** BEGIN **
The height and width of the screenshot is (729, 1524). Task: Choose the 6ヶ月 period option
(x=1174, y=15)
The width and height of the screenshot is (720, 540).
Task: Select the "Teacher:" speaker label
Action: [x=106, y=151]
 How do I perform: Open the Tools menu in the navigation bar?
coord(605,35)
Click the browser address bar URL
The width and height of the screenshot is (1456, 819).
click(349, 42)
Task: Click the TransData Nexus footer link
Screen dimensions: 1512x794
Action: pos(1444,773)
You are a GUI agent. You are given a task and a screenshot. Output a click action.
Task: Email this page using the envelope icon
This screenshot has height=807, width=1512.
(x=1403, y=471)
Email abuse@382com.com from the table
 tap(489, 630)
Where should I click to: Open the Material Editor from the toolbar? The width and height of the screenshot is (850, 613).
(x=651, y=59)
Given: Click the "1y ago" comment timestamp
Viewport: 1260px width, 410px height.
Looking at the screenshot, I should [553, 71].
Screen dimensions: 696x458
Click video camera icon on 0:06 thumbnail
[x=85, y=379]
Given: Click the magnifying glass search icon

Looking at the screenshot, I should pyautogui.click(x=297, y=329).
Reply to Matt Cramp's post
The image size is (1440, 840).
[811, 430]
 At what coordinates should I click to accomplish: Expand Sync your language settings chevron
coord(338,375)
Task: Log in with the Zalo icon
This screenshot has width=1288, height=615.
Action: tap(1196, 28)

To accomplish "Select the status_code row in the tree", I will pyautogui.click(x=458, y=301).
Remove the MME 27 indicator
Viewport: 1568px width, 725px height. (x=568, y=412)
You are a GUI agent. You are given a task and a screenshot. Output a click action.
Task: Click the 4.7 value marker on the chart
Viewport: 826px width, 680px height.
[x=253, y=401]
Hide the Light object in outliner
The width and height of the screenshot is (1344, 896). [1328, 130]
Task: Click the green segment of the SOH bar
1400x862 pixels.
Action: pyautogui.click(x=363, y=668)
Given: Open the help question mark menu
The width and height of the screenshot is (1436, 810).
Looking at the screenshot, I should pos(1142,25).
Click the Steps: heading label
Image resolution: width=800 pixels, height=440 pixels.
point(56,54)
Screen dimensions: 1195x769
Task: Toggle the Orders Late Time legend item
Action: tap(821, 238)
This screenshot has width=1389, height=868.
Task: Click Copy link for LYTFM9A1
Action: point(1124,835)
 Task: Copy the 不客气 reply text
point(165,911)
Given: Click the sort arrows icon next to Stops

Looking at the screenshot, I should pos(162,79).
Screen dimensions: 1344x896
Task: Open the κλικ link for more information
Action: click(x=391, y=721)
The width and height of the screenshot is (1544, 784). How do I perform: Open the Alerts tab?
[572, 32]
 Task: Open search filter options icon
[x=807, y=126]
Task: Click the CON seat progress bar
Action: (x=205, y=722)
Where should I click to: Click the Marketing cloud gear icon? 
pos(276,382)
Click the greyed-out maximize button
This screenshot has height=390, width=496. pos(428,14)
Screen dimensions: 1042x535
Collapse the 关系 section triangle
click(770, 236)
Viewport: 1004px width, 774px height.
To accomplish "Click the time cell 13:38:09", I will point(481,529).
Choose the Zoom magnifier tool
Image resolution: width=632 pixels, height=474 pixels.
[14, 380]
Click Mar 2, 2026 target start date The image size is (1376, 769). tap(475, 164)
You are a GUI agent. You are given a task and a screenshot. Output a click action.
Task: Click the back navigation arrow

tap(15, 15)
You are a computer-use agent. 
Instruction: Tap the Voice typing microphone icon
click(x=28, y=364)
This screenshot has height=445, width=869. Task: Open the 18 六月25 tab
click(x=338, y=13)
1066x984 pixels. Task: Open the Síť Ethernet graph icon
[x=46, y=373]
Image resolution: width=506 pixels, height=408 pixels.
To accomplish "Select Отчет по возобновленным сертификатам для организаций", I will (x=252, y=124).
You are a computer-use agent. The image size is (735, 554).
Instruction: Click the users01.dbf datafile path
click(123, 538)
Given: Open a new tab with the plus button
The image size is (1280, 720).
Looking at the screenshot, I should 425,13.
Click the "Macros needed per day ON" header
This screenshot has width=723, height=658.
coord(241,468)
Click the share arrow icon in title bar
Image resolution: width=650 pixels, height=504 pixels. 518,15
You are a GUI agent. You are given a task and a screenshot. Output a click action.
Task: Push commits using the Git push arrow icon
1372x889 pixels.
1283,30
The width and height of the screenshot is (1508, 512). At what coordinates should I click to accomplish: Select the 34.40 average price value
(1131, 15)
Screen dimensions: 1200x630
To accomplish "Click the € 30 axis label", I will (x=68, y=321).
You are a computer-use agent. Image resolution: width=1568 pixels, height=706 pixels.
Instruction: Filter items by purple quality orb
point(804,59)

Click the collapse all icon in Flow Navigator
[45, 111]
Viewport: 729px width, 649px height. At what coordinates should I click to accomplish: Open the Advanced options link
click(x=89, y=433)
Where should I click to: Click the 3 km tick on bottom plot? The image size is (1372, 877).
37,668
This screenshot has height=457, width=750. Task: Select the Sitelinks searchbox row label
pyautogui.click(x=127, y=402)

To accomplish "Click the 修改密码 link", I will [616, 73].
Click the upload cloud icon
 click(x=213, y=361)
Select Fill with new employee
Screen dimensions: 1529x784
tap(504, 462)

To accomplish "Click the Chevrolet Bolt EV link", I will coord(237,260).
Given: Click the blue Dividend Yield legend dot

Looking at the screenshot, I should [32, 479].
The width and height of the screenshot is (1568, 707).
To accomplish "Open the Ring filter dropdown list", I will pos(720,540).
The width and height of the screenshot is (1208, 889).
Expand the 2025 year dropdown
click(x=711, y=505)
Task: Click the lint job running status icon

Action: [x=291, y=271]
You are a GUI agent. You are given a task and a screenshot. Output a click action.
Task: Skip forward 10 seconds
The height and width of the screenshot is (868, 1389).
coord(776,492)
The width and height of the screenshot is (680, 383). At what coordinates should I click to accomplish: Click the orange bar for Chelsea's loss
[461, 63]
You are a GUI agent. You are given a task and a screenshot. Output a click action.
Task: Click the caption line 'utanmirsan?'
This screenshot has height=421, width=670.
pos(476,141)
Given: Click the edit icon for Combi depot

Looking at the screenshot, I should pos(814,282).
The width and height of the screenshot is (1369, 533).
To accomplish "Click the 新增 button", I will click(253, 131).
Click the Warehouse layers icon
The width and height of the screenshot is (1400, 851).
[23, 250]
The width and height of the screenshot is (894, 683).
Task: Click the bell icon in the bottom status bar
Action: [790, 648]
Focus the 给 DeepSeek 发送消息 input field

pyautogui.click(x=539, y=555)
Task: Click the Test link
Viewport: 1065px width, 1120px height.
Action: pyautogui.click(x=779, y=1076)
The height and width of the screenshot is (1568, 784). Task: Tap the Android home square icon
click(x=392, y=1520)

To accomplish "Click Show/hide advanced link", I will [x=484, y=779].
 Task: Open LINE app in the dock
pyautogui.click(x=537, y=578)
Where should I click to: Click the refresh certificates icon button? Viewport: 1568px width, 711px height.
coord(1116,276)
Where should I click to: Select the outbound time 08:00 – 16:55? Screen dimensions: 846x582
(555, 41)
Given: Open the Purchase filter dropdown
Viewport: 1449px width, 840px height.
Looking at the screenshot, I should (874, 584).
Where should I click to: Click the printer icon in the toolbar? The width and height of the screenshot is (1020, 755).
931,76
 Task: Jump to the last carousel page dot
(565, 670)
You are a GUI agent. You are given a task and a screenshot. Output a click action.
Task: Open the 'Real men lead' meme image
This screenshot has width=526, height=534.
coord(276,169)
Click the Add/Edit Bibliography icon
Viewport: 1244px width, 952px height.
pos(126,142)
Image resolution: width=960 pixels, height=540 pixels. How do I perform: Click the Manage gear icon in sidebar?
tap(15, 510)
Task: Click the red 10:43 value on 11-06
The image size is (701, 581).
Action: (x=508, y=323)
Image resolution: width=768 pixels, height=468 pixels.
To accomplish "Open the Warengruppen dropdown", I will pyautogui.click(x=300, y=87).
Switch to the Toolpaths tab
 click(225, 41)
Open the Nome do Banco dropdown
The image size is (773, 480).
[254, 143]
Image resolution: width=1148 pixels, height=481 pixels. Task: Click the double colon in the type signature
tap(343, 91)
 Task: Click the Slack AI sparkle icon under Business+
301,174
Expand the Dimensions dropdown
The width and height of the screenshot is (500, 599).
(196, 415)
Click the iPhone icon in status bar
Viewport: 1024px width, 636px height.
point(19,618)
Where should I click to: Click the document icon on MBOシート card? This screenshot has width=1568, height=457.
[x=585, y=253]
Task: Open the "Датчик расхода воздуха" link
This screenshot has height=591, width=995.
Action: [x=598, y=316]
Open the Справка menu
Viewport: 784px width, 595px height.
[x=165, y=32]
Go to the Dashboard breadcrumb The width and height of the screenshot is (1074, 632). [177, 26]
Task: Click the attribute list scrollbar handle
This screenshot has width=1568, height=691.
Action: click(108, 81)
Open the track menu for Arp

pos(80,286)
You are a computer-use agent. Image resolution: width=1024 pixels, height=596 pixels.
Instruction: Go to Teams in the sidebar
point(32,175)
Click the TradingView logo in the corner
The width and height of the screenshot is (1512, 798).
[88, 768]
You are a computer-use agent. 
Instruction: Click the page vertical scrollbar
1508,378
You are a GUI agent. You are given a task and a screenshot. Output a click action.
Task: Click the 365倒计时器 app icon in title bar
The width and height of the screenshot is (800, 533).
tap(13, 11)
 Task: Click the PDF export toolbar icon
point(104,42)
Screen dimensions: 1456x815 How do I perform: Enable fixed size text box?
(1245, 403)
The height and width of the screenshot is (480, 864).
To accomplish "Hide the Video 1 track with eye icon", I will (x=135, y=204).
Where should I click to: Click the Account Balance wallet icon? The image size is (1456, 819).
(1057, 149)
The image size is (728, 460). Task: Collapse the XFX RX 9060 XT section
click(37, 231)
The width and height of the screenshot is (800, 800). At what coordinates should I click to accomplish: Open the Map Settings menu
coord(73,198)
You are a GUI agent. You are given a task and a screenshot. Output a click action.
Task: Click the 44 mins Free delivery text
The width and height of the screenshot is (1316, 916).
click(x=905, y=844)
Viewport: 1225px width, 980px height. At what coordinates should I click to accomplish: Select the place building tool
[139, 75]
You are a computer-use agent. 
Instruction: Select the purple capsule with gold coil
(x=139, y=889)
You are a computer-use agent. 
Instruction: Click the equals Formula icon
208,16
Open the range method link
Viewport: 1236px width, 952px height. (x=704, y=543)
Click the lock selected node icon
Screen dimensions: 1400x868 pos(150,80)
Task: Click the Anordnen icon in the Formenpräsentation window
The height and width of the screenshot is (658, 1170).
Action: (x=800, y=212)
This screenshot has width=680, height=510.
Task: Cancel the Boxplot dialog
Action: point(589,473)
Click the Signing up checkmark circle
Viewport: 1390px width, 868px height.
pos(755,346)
** END **
## Given task
Copy out the rows again verbatim, from the start of the rows through the line containing "[x=85, y=379]", including both ends.

## Reply to the task
The height and width of the screenshot is (729, 1524). Task: Choose the 6ヶ月 period option
(x=1174, y=15)
The width and height of the screenshot is (720, 540).
Task: Select the "Teacher:" speaker label
Action: [x=106, y=151]
 How do I perform: Open the Tools menu in the navigation bar?
coord(605,35)
Click the browser address bar URL
The width and height of the screenshot is (1456, 819).
click(349, 42)
Task: Click the TransData Nexus footer link
Screen dimensions: 1512x794
Action: pos(1444,773)
You are a GUI agent. You are given a task and a screenshot. Output a click action.
Task: Email this page using the envelope icon
This screenshot has height=807, width=1512.
(x=1403, y=471)
Email abuse@382com.com from the table
 tap(489, 630)
Where should I click to: Open the Material Editor from the toolbar? The width and height of the screenshot is (850, 613).
(x=651, y=59)
Given: Click the "1y ago" comment timestamp
Viewport: 1260px width, 410px height.
Looking at the screenshot, I should [553, 71].
Screen dimensions: 696x458
Click video camera icon on 0:06 thumbnail
[x=85, y=379]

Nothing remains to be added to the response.